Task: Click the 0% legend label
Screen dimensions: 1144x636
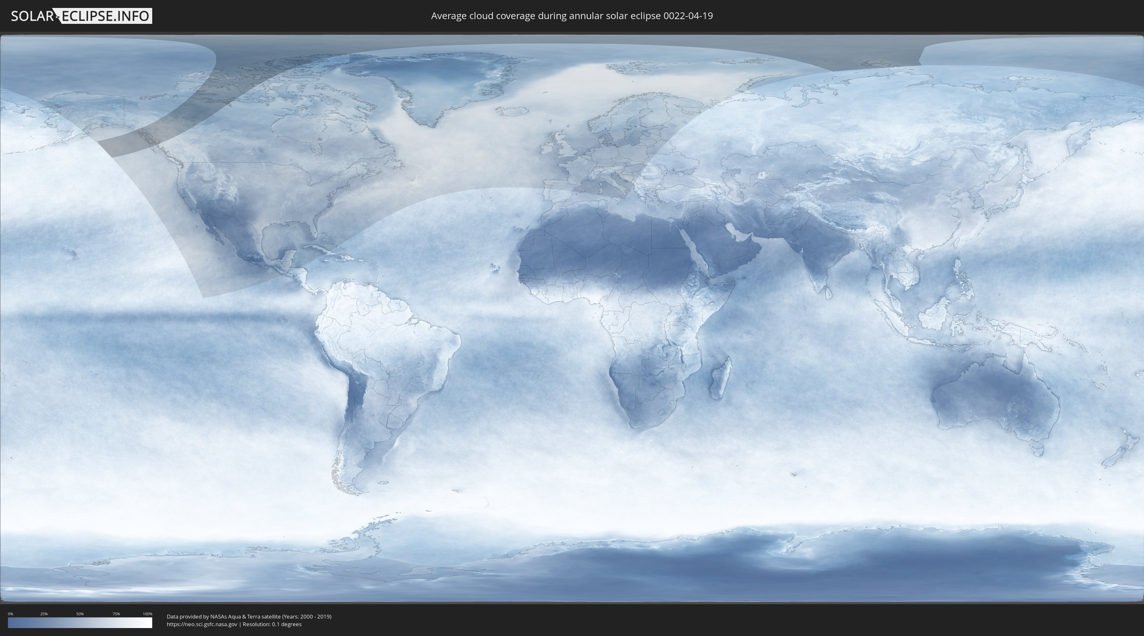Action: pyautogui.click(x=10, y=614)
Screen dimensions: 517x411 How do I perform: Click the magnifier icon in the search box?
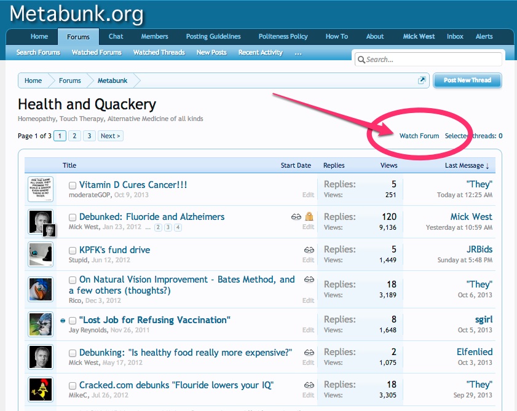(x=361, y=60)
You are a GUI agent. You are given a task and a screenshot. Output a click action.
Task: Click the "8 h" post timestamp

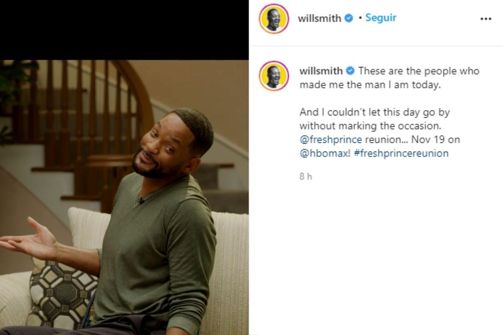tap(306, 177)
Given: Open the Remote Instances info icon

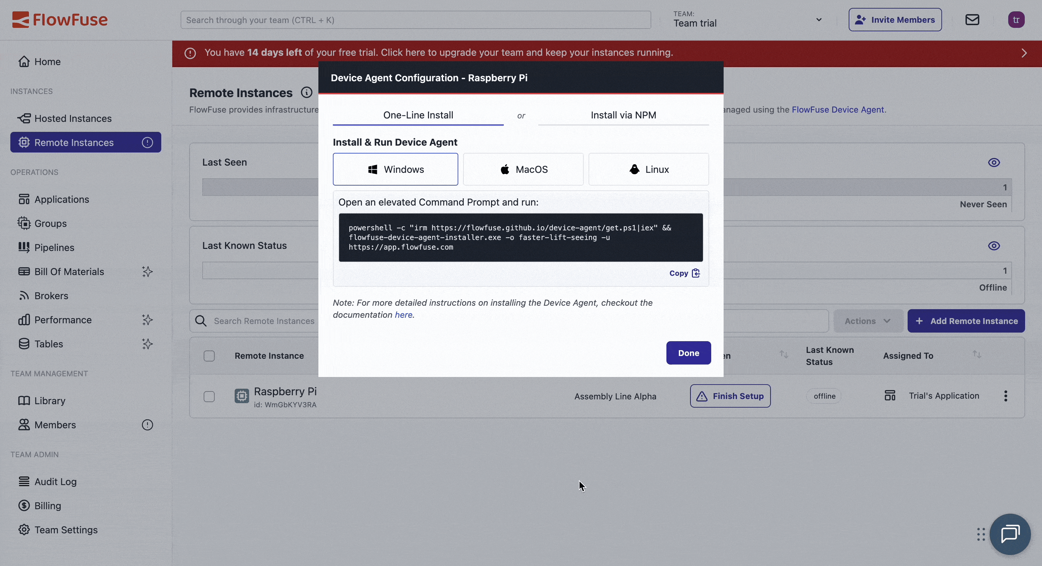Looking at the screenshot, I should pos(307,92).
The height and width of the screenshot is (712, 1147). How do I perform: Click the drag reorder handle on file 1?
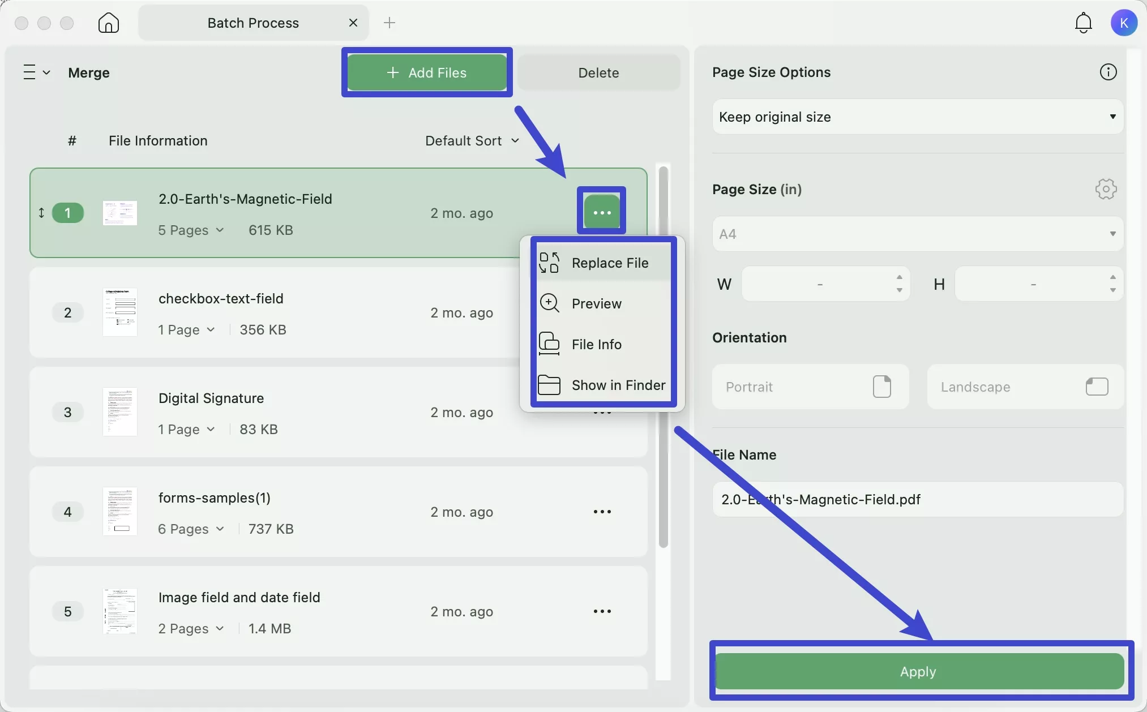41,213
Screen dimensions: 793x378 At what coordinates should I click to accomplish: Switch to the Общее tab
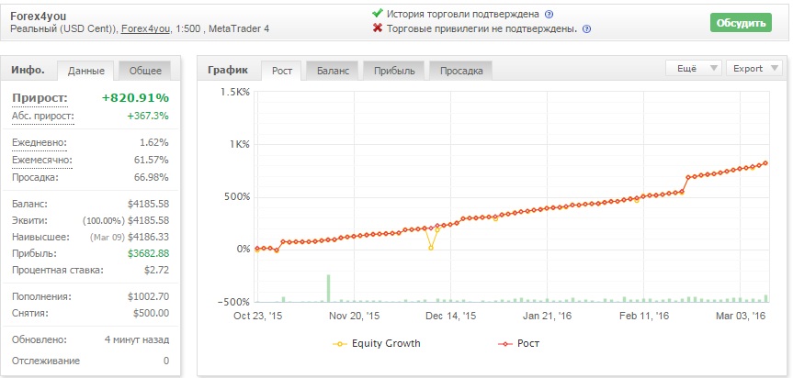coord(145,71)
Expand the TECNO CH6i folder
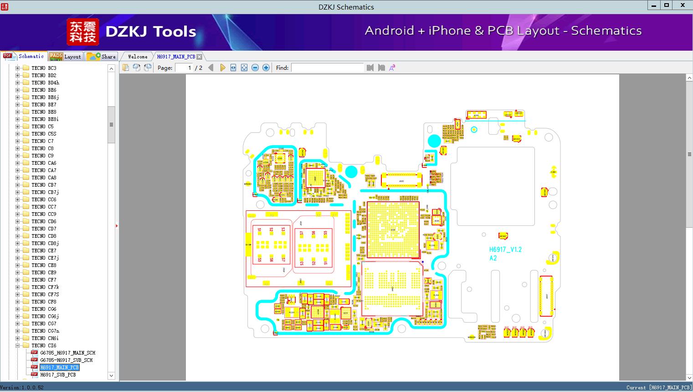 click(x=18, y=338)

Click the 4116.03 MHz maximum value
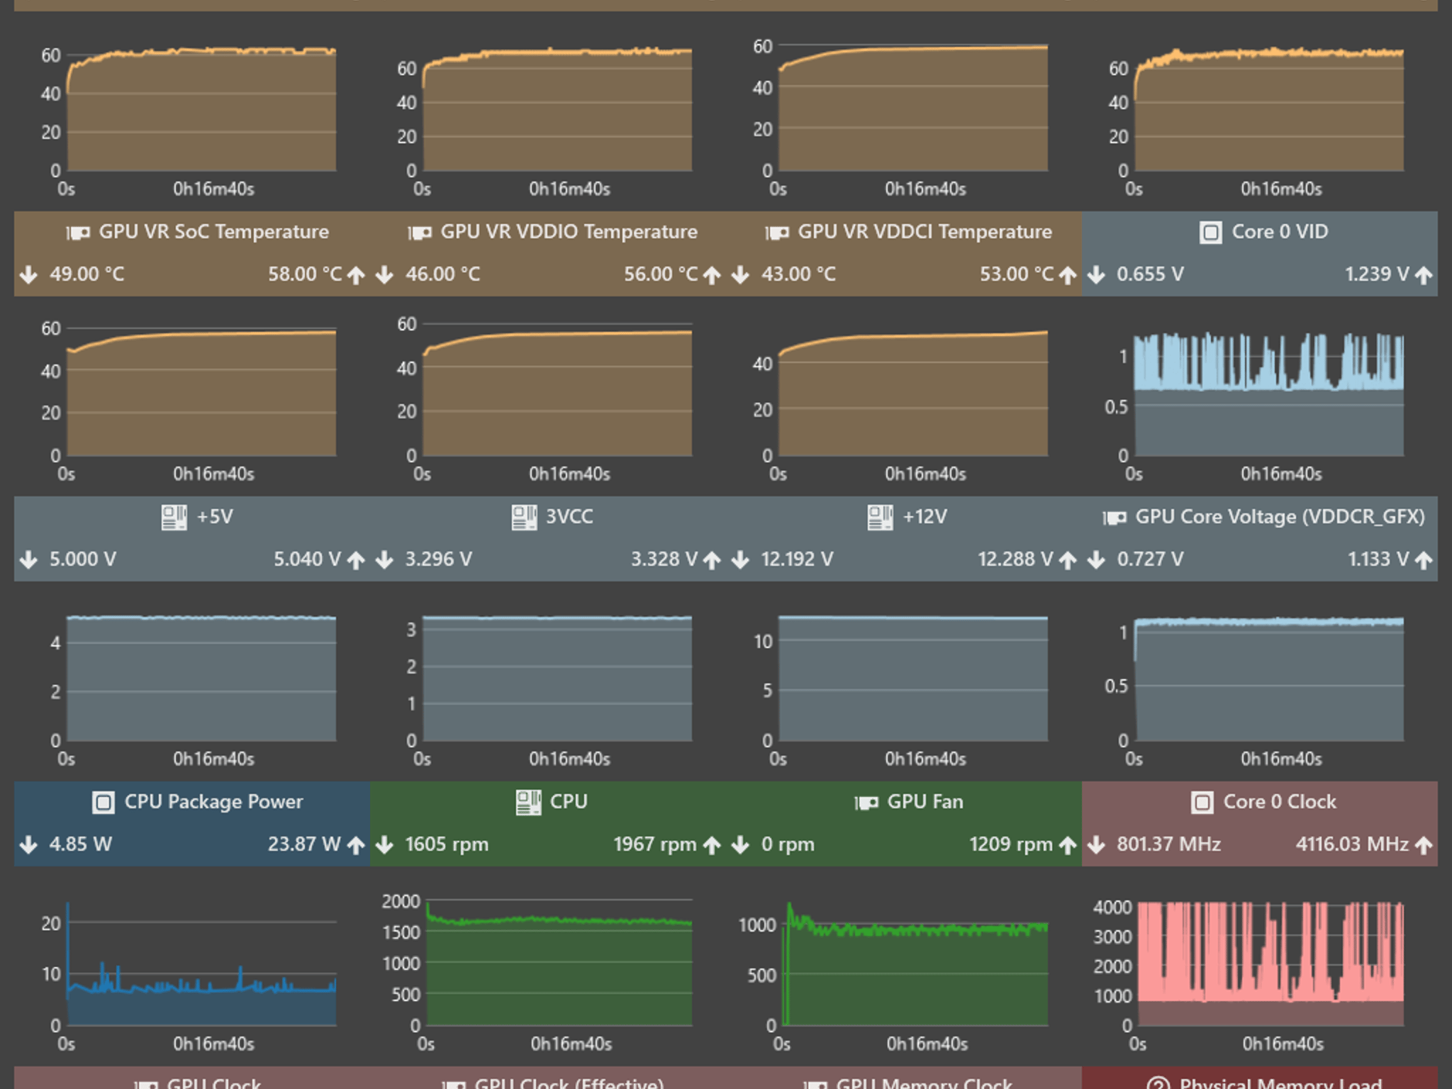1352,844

- _Stated problem_
Rewrite everything from the line containing "You are a GUI" down to the end of the data, changing "folder" to "directory" and leaving all else as it is. Omit the pictures.

- _Solution to the exercise_
You are a GUI agent. You are given a task and a screenshot. Output a click action.
Task: Click the "8 h" post timestamp

tap(306, 177)
Given: Open the Remote Instances info icon

Looking at the screenshot, I should pos(307,92).
The height and width of the screenshot is (712, 1147). How do I perform: Click the drag reorder handle on file 1?
41,213
Screen dimensions: 793x378 At what coordinates should I click to accomplish: Switch to the Общее tab
coord(145,71)
Expand the TECNO CH6i directory
 click(x=18, y=338)

Click the 4116.03 MHz maximum value
1352,844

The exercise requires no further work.